Letting it drop over his head and onto his neck, I took two steps back and held my breath.

Larry grabbed his forehead with his right hand and sank to the ground. A couple of his constructs reached to help him, but they disappeared; followed quickly by all the other shapes that had been milling about.

“Mister Hitt? Can you understand me?”

“What’s... what’s going on...? I don’t... what.”

“Take it easy for a minute. Focus on my voice if that helps. You are a superhuman with incredible telekinetic powers. Those powers have been out of control for years. The necklace I just gave you dampens that power. Hopefully, you can think straight now. Do you understand this?”

Thrusting his left hand out, he screamed, “No!”

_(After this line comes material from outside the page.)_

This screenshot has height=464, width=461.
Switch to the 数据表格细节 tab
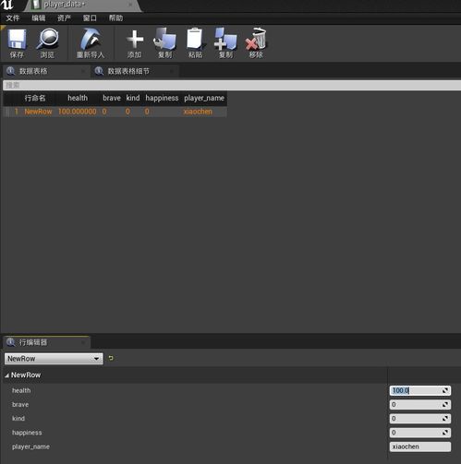tap(128, 71)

His energy became an extension of his hand and it was as large as I was. It crashed into me and sent the suit hurtling backward and I was reminded that I hadn’t been concerned about so many constructs before and was glad he didn’t just focus on just a single attack.

I wasn’t glad anymore.

The energy swelled around him, becoming a full body some twenty-feet tall, with him hovering in the center of it. Spending a good chunk of my life dealing with criminal lowlifes, I recognized the look of murderous rage on his face. Whatever was going on in his mind at that time wasn’t my problem.
He
was my problem!

“No!” he shouted again. “It’s not true!”

Both his transparent arms reached for me, but I used my jetpack and went skyward. He responded by ripping chunks of earth from the ground and throwing them at me.

It took all of one hit and the loss of a second shield emitter to break me out of my funk.

“Round two it is!” Four pulse cannons lanced downward and struck one of the arms he used to shield himself.

He ripped whole trees out and chucked them at me. I responded by flying higher and that’s when I knew he didn’t know how to effectively wield his powers. He doubled in size to forty feet, but I didn’t detect a corresponding change in energy output. Sure, he was bigger, but the power was less defined.

If he survives this, maybe I can help him with that,
I thought, and then let him have it.

Sustained fire from the pulse cannons rained down on him like a sleet storm and drove the telekinetic version of King Kong to his knees. When he curled into a fetal ball, I stopped and waited for thirty seconds before descending next to the giant head.

“Mind telling me what that was about?” I demanded, my voice booming over my external speakers.

The energy-being dissipated, and all that was left was a forty year old man, sobbing in the middle of what used to be the side of a mountain that now looked like it had taken a dozen missile strikes.

He mumbled something about his mom and I said, “What?”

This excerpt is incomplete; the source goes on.